══ ИСХОДНЫЙ ТЕКСТ ══

Вот что рассказал мне человек, которому было уже девяносто лет и не было никакого смысла лукавить, да ещё с глазу на глаз в разговоре с соседом по лестничной клетке.
Бой был. Люди погибли. Вскоре после боя была организована комиссия то ли по приказанию Жукова, то ли под его председательством (сейчас уже точно не помню – по или под), которая выехала на место сражения для изучения случившегося. Был составлен официальный протокол события. В ходе разговора Ортенберг цифру «двадцать восемь» не упоминал – просто был бой в районе Волоколамского шоссе, погибли люди. А теперь скажите, кому я должен верить? Заключению прокуратуры или Ортенбергу? И все ли документы, связанные с этим боем, работники прокуратуры обнаружили?
Впрочем, главное тут совсем в другом. Как вы думаете, какой был бы резонанс, если бы военный корреспондент Александр Кривицкий написал о гибели в районе Волоколамского шоссе, скажем, пехотной роты или же о разгроме батальона, полка, дивизии? Рискну утверждать, резонанс был бы слабым. Кого в 1941 году можно было особенно удивить такими военными потерями? А вот гибель неполного пехотного взвода, остановившего фашистские танки, рвавшиеся к столице, всколыхнула души людей в тылу и на фронте. И тут в самый раз вспомнить гениальную пьесу Карела Чапека «Мать». На маленькую страну нападают враги. Положение отчаянное. И вот герои пьесы, а они близкие родственники, собираются на военный совет. Это очень необычный военный совет, ибо среди участников только один живой человек. Это мать. Остальные – покойники. И один из героев пьесы говорит: «Народу нужно, чтобы с ним шли его мёртвые».

═══

- _ЗАДАНИЯ_
[1] Воспроизведите без изменений фрагмент исходного текста: всё от слов "Бой был. Люди" и до слов "работники прокуратуры обнаружили?".
[2] Перечислите всех людей, которые названы в исходном тексте по фамилии.
Опирайтесь только на исходный текст.

══ ПРЕДОСТАВЛЕННЫЕ МАТЕРИАЛЫ ══

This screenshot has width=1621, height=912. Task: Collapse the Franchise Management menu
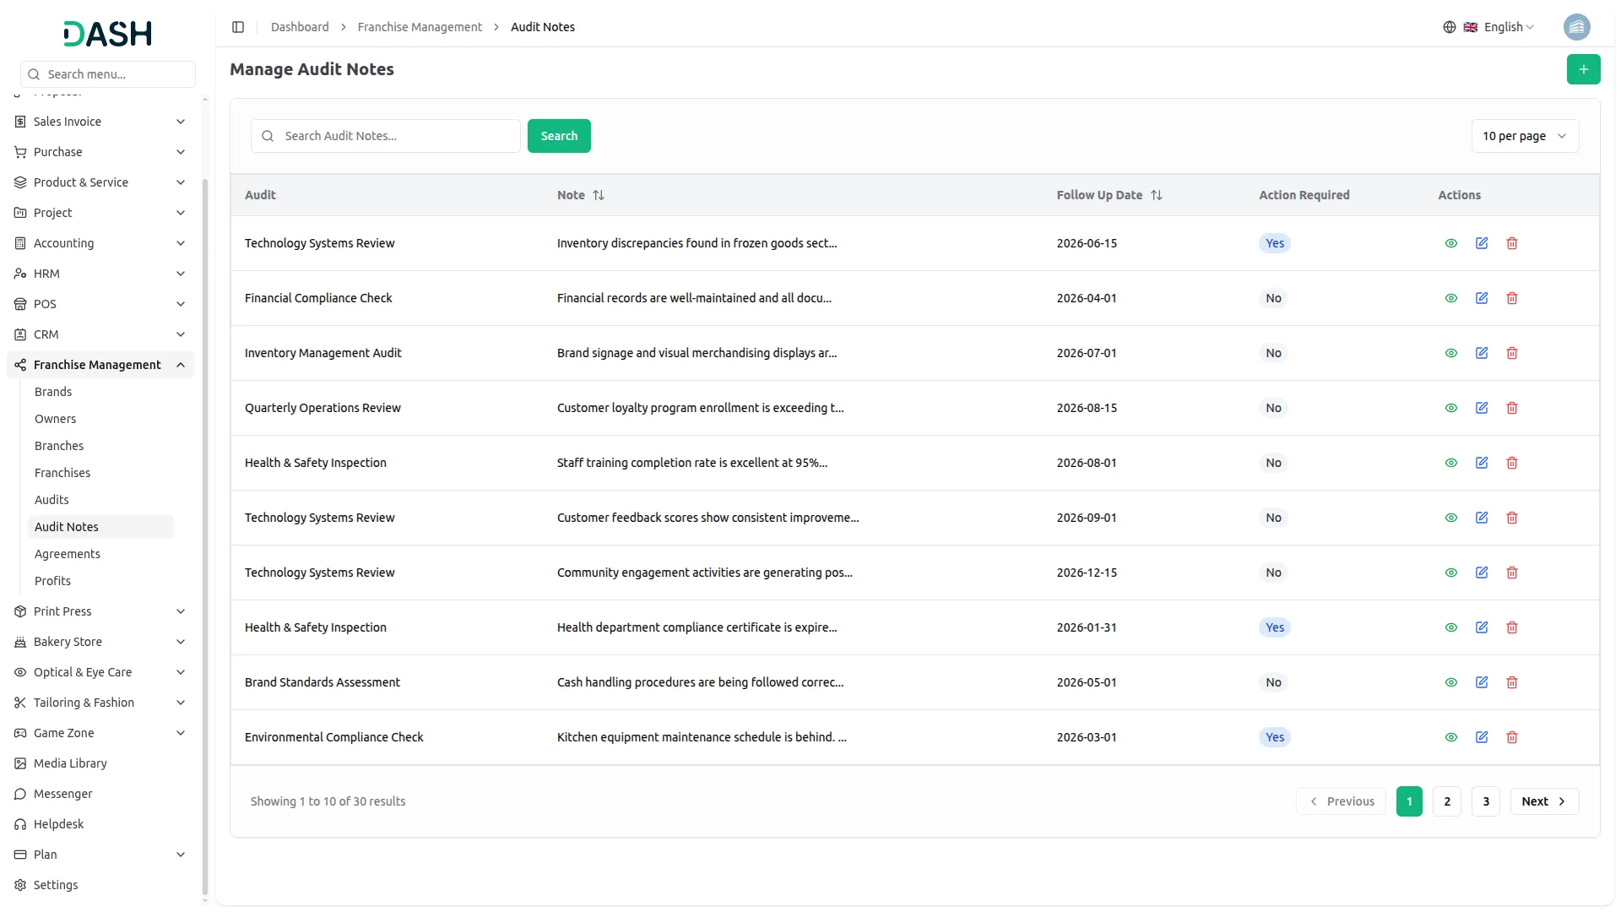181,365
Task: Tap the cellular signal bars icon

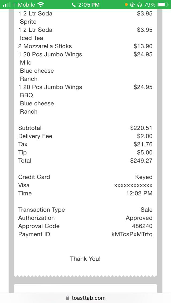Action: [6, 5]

═══

- _ОТВЕТЫ ПО ЗАДАНИЯМ_
[1]
Бой был. Люди погибли. Вскоре после боя была организована комиссия то ли по приказанию Жукова, то ли под его председательством (сейчас уже точно не помню – по или под), которая выехала на место сражения для изучения случившегося. Был составлен официальный протокол события. В ходе разговора Ортенберг цифру «двадцать восемь» не упоминал – просто был бой в районе Волоколамского шоссе, погибли люди. А теперь скажите, кому я должен верить? Заключению прокуратуры или Ортенбергу? И все ли документы, связанные с этим боем, работники прокуратуры обнаружили?

[2] Жуков, Ортенберг, Александр Кривицкий, Карел Чапек.